In the August 2006 issue of PloS Medicine, researchers from Washington University in St. Louis Medical School reported findings that could give clinicians additional avenues for the treatment of age-related macular degeneration (AMD).

AMD is the leading cause of blindness in industrialized nations. There are two types of AMD: "Dry" AMD results from degeneration of the macula - the central and most cell-dense part of the retina - while "wet" AMD results from the inappropriate formation of blood vessels in the macula.

Wet AMD accounts for about only 10 percent of all AMD cases, but they are the most severe 10 percent; more than 90 percent of AMD-caused blindness stems from wet AMD cases.

Currently, two treatments exist for AMD. Photodynamic therapy is sometimes used, but "the most efficacious treatments so far are aimed at VEGF," or vascular endothelial growth factor, which is a major proangiogenic molecule, said first author Rajendra Apte, assistant professor of ophthalmology and visual sciences at Washington University Medical School in St. Louis. Those treatments include Lucentis (ranibizumab), from Genentech Inc., and Macugen (pegaptanib), from OSI Pharmaceuticals Inc. and Pfizer Inc. Genentech's antiangiogenesis cancer drug Avastin (bevacizumab), another VEGF inhibitor, also is used to treat wet AMD. (See BioWorld Today, July 5, 2006.)

Some previous studies found inflammation to exacerbate AMD, while others suggested that inflammation helped fight AMD; but on balance, the evidence favored the idea that macrophages make wet AMD worse.

The researchers studied the effects of chronic inflammation wet AMD and zeroed in on the role of macrophages by inducing AMD in an interleukin-10 knockout. IL-10 is an anti-inflammatory cytokine that usually inhibits macrophages, as well as T cells.

What they found was that in response to retina damage, IL-10 knockouts had significantly less blood vessel growth and increased numbers of macrophages in the macular area. The macrophages were able to respond to the retinal damage more efficiently because the IL-10 brakes were off. "There's no suggestion that there are an increased number of macrophages throughout the body," Apte said.

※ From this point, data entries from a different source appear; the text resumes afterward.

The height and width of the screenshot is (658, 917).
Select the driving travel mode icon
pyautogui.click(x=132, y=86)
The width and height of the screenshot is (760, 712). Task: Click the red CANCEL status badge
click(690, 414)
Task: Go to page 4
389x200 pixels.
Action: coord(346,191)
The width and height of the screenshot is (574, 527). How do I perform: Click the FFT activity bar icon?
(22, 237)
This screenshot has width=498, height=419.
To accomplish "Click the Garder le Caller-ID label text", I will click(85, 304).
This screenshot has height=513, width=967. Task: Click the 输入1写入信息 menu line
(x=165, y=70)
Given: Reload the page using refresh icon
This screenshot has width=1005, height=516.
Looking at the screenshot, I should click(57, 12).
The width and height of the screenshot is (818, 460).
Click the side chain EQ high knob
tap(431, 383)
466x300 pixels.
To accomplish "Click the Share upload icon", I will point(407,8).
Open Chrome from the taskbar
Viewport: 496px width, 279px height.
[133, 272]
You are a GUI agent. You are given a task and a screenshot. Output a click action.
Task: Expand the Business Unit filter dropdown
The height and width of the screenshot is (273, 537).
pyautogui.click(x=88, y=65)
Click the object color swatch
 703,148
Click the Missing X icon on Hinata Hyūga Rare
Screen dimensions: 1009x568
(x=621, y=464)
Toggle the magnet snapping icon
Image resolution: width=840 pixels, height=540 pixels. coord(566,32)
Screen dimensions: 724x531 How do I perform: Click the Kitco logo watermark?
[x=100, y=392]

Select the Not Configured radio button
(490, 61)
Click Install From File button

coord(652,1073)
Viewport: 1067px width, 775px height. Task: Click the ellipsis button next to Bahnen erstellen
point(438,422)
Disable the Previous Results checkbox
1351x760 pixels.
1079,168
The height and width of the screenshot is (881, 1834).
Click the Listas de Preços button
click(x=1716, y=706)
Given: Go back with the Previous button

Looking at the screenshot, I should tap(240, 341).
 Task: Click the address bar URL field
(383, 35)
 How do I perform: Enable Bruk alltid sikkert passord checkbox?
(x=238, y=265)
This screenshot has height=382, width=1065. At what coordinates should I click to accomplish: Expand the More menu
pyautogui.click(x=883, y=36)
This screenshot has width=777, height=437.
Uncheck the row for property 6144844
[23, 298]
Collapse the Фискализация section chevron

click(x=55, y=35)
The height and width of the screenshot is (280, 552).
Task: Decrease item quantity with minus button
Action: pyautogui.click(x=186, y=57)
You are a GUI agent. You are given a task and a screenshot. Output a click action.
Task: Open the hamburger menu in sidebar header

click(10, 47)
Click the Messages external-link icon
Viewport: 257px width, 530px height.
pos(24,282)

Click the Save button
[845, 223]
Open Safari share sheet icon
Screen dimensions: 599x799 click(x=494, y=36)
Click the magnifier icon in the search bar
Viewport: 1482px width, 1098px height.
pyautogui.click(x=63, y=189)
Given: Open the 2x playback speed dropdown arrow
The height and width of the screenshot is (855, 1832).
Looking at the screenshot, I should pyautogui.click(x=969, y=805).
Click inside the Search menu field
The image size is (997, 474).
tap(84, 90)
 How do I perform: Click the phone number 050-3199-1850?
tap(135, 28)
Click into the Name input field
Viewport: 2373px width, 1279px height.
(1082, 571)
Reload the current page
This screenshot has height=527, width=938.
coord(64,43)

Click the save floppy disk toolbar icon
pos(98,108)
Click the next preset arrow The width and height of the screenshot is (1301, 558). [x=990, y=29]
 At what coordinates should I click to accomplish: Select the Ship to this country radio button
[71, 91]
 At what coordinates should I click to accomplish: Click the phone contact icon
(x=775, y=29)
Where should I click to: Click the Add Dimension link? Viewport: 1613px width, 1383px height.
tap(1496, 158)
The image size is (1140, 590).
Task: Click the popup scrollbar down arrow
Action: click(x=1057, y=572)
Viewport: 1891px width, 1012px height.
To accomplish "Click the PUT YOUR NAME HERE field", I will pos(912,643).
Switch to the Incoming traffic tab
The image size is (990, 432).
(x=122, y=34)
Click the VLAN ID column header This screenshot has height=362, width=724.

Injecting IL-10 directly into knockout eyes restored the blood vessel growth to that of controls, while injecting macrophages reduced its formation. As for the mechanism, the macrophages did not affect blood vessels directly, but via interaction with damaged retinal tissue.

"The finding opens up several therapeutic pathways," Apte said. For one thing, there's interleukin-10 itself; for another, the Fas-ligand pathway that it targets. Finally, another possibility is autologous cell based therapy with a patient's own macrophages.

The results, while pointing toward potential new treatments, do not speak directly to what causes people to develop AMD in the first place. But patients who are susceptible to AMD often have mutations in the gene for the immune system inhibitor complement factor H.

Given his teams' results, Apte speculated that "maybe patients who have AMD, or are susceptible to AMD, have similar differences in the IL-10 gene." He stressed that he and his colleagues currently have no data to back up that idea, but "if we are able to find such differences, we could really clue into what the cause of AMD is."